Dear Friends Worldwide,
It is good to be in touch with you all again and to know of your continuing interest and deep concern for our poor patients. They are the reason for all we do! To see the joy they display when cured is just such a reward! We so hope that one day we will have set up so much medical help for labouring women where ever they live in Ethiopia that the fistula problem will be prevented and a mother and baby saved too – and that the huge country of Ethiopia will remain free from this still neglected preventable injury, but there are many hurdles to be overcome before this will be a reality; the worst hurdle is the widespread lack of rural doctors. None want to work in such areas so now our country hospitals are run by health officers, trained to do emergency surgery. This should not be, as every year Ethiopia is graduating a good supply of doctors, but few want a job in rural Ethiopia! And most of our country hospitals need to be improved with a good nurses’ home attached and a doctors’ house as well, so that doctors and nurses and midwives would go there to work readily! I know that this will take time, but I am sure the Ministry of Health is doing much to bring such improvements about - they are treating this as a priority. Our own midwives, where they are now being employed in the more distant rural countryside will be involved as well, as they will be referring any obstructed labour cases to these hospitals for their delivery, mostly by Caesarean Section operations, which only a well trained health officer is able to do.

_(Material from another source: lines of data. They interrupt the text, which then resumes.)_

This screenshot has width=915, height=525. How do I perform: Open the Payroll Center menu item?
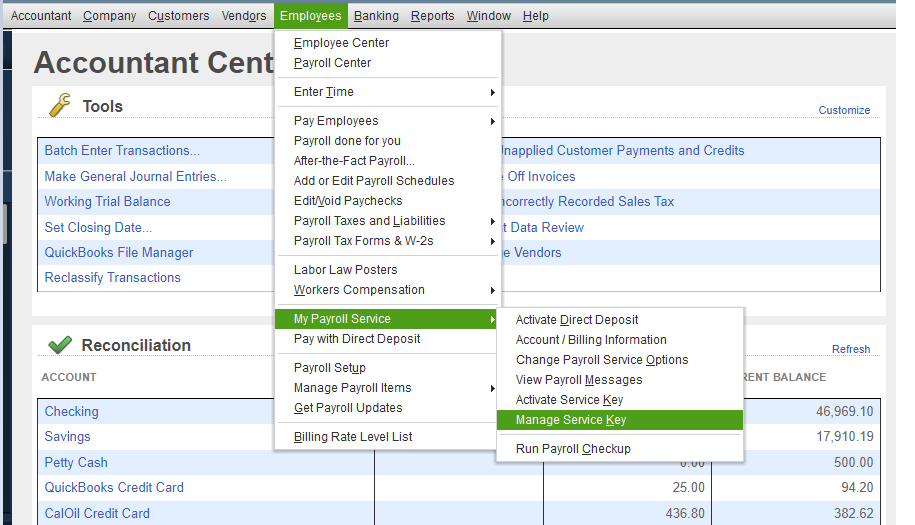click(x=332, y=63)
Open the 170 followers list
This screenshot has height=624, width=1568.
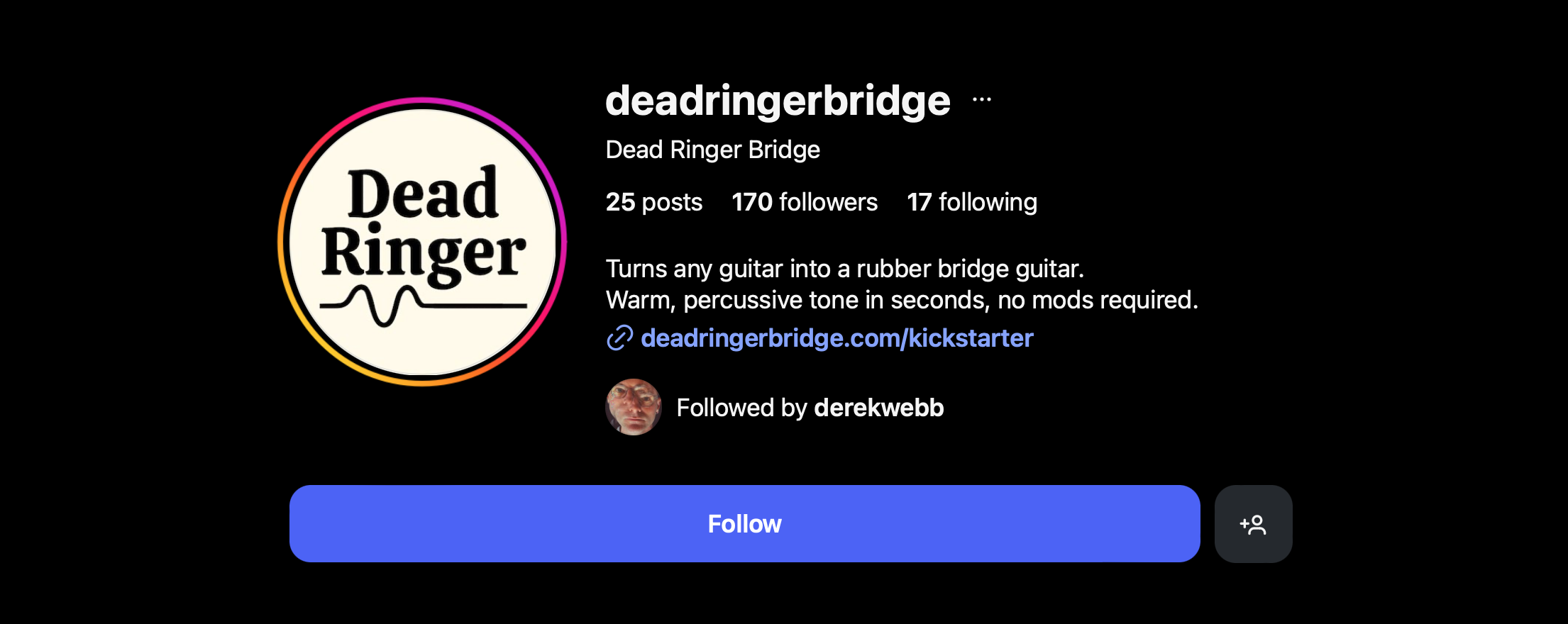805,202
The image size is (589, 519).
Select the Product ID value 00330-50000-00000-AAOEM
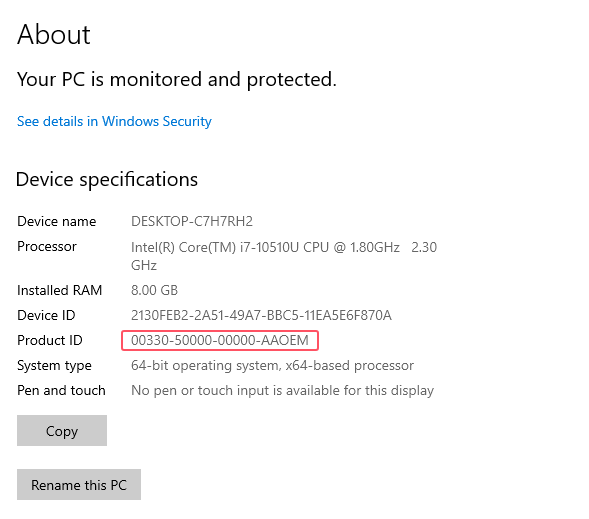click(220, 340)
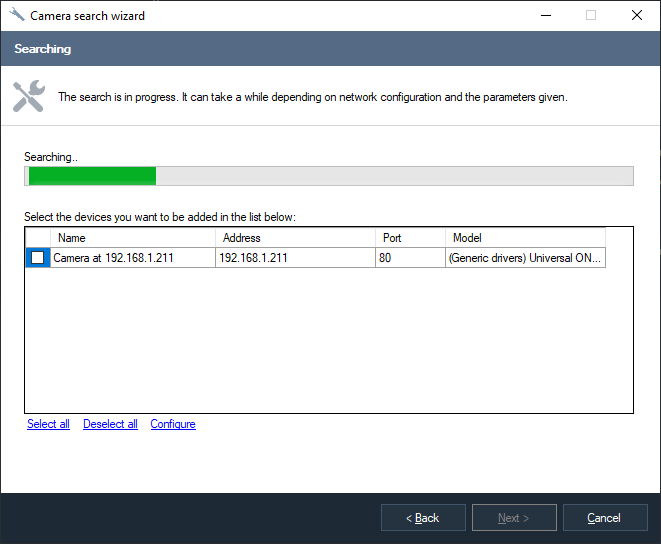Click the Deselect all link

(110, 424)
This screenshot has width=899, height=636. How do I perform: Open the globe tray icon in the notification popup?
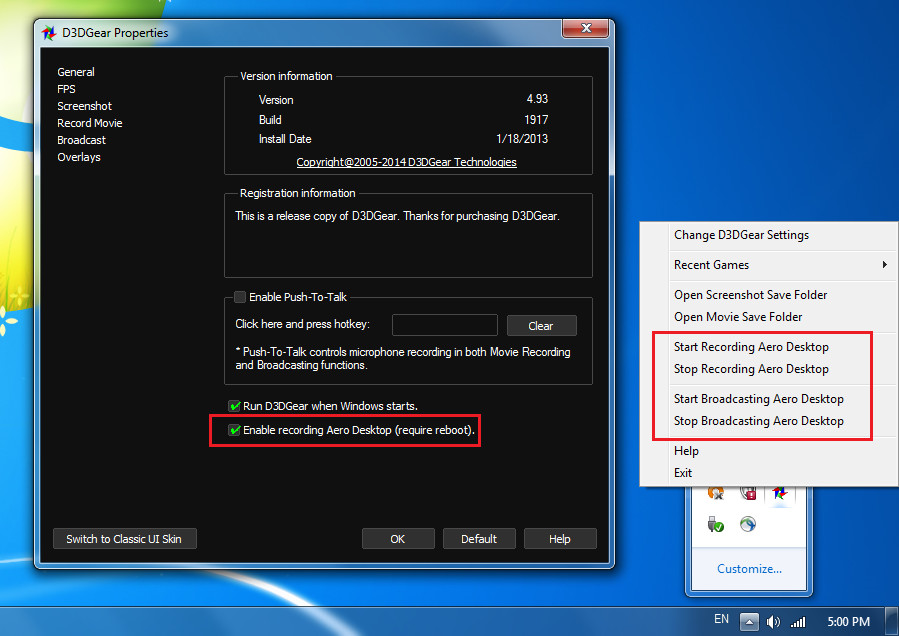[x=749, y=523]
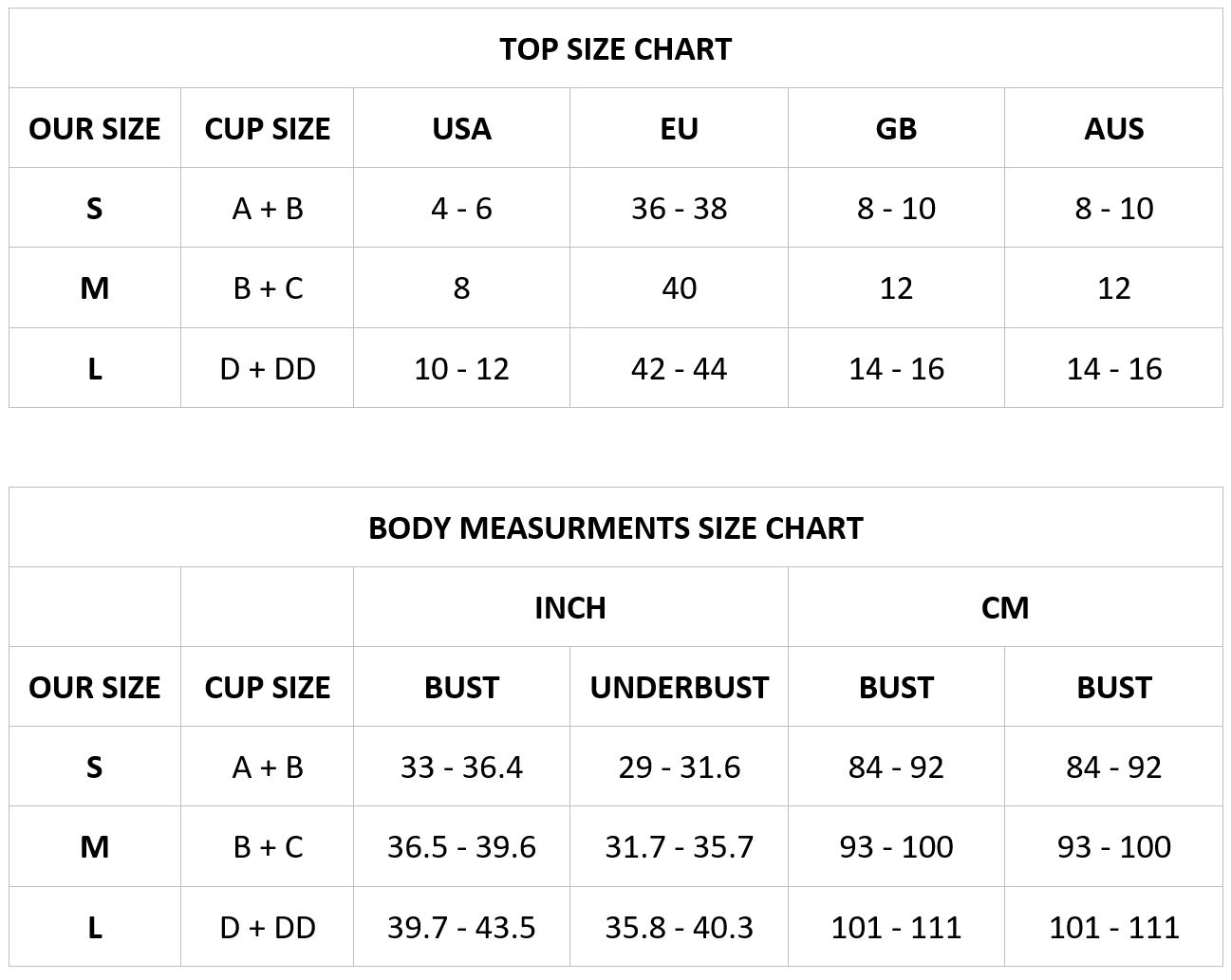Click the underbust 31.7 - 35.7 cell
This screenshot has height=980, width=1231.
(x=679, y=847)
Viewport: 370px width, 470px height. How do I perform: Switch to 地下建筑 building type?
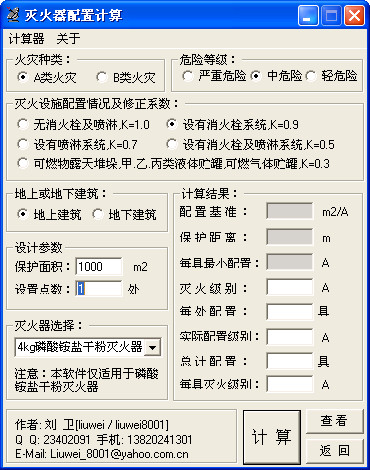pos(124,214)
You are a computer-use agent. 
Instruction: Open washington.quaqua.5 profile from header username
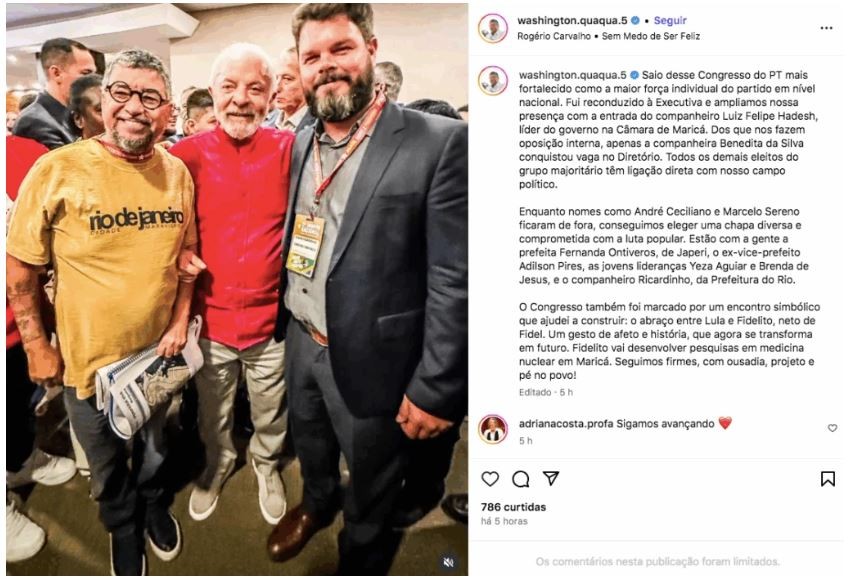(572, 21)
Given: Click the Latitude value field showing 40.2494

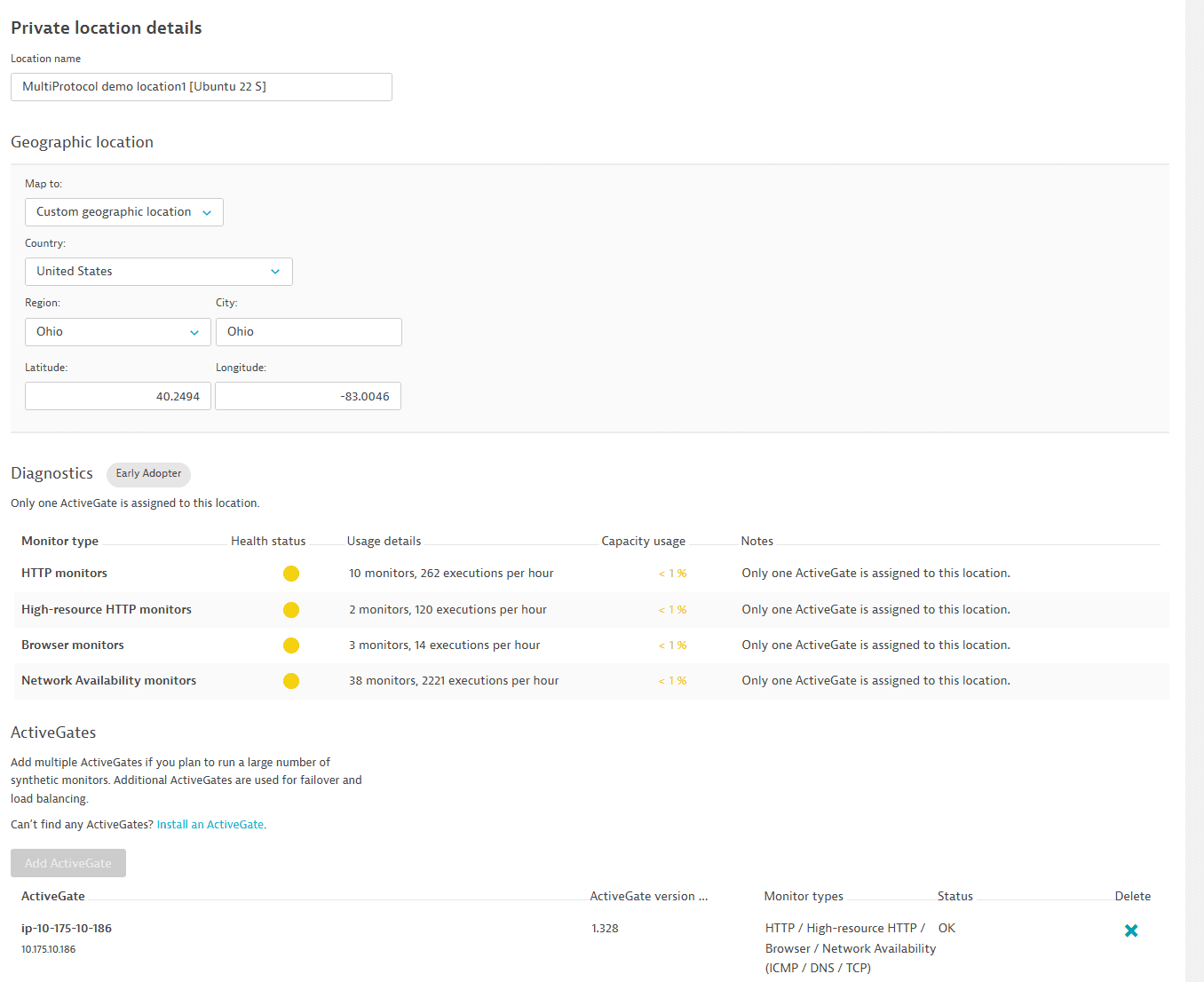Looking at the screenshot, I should 117,396.
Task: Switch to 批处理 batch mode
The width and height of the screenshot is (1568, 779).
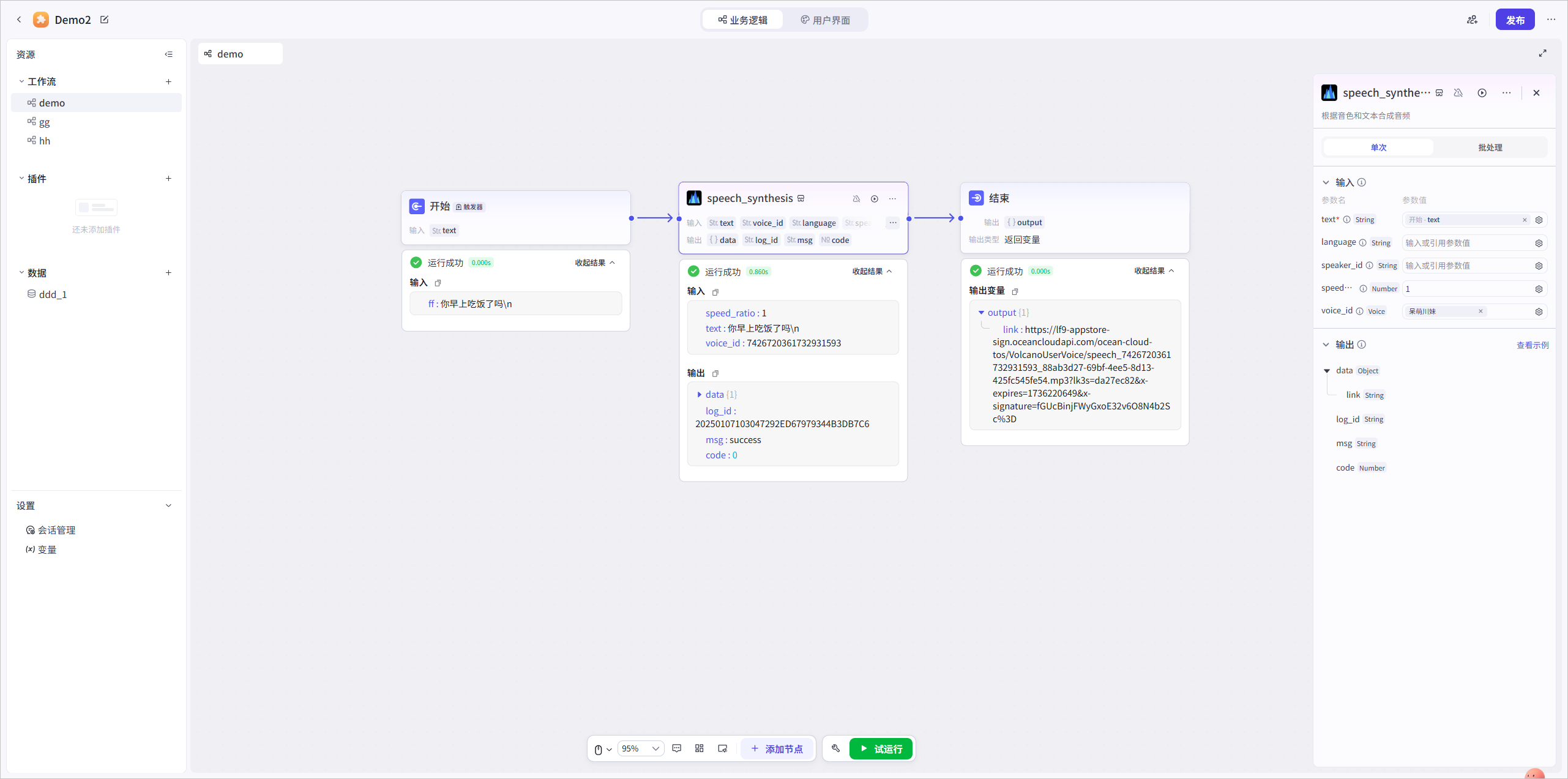Action: (1490, 147)
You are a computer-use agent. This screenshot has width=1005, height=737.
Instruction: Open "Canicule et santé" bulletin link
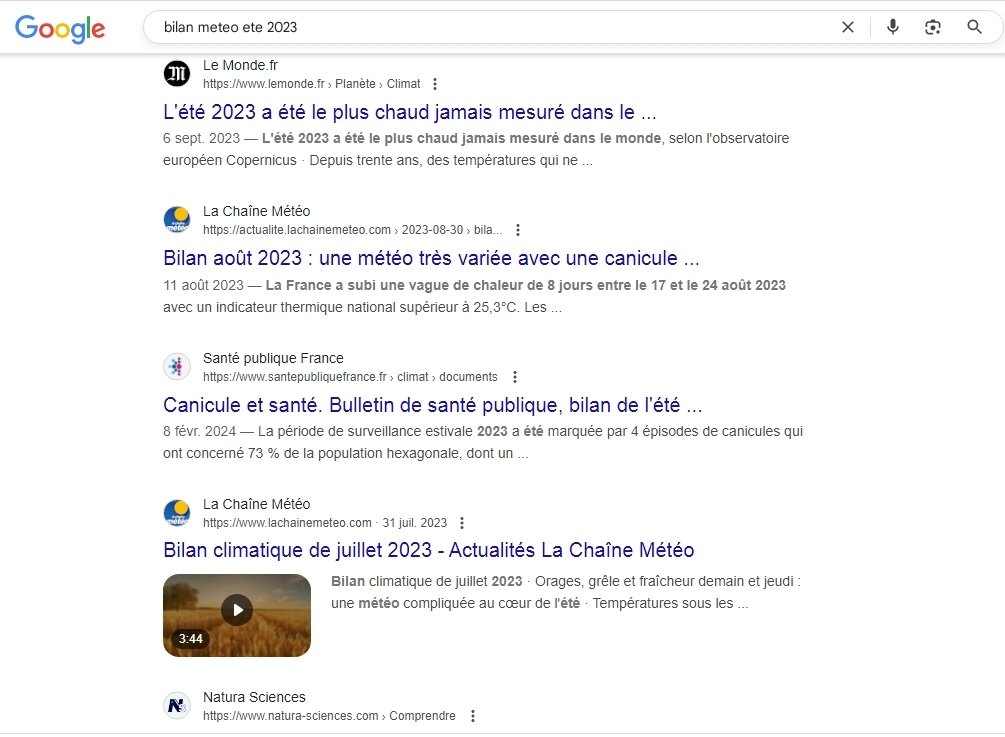433,405
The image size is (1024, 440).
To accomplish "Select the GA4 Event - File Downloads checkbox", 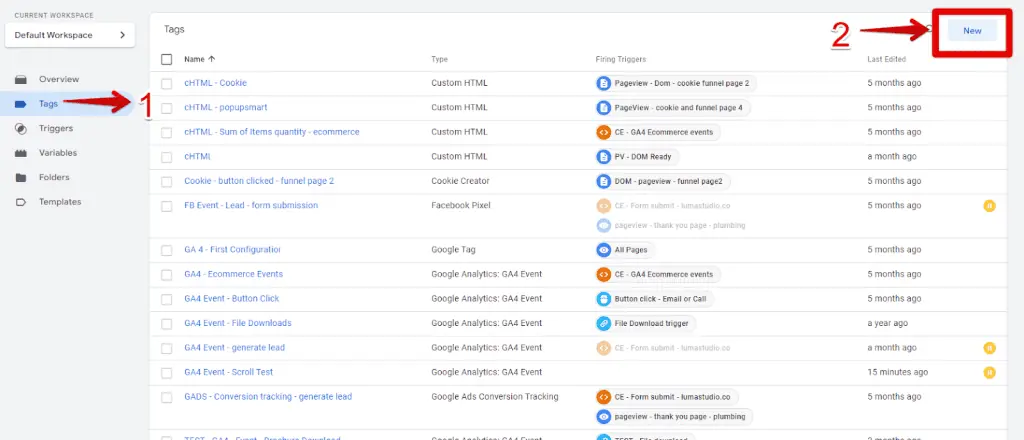I will point(167,323).
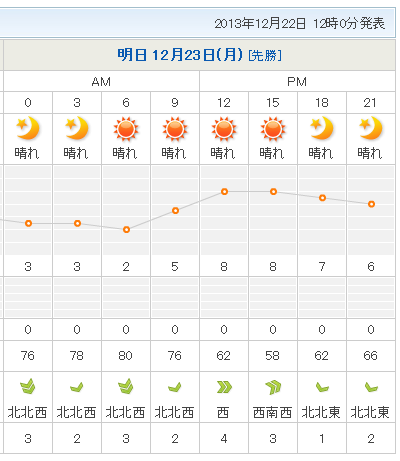The height and width of the screenshot is (461, 400).
Task: Click the temperature graph point at hour 15
Action: 273,192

And so we hope to one day have plenty of our own well trained midwives in these remote areas and only then will we see a change which will surely solve the fistula problem, as in Europe and America and other so called developed countries.
We are graduating every year a few more midwives from our college; this year 25 students will graduate on October 11th after four years of training. Most will have done over 60 to 70 deliveries on their own and seen all sorts of obstetric complications as part of their training. They spend time in Attat Hospital, a very good Catholic missionary country hospital south of Addis Ababa. There they are taught much with our own tutors participating. We have had good news about our graduate midwives already deployed: so far all have been placed within a reasonable distance of our own rural fistula hospitals and so are able to have help from own gynaecologist if a mother needs a Caesarean Section or other help. But this will eventually become impossible if the midwives are placed in more remote antenatal clinics and patients need a Caesarean Section to deliver; our midwife must in this case go to the nearest rural hospital to get help from a health officer to operate, hoping he is one that has been trained for such surgery.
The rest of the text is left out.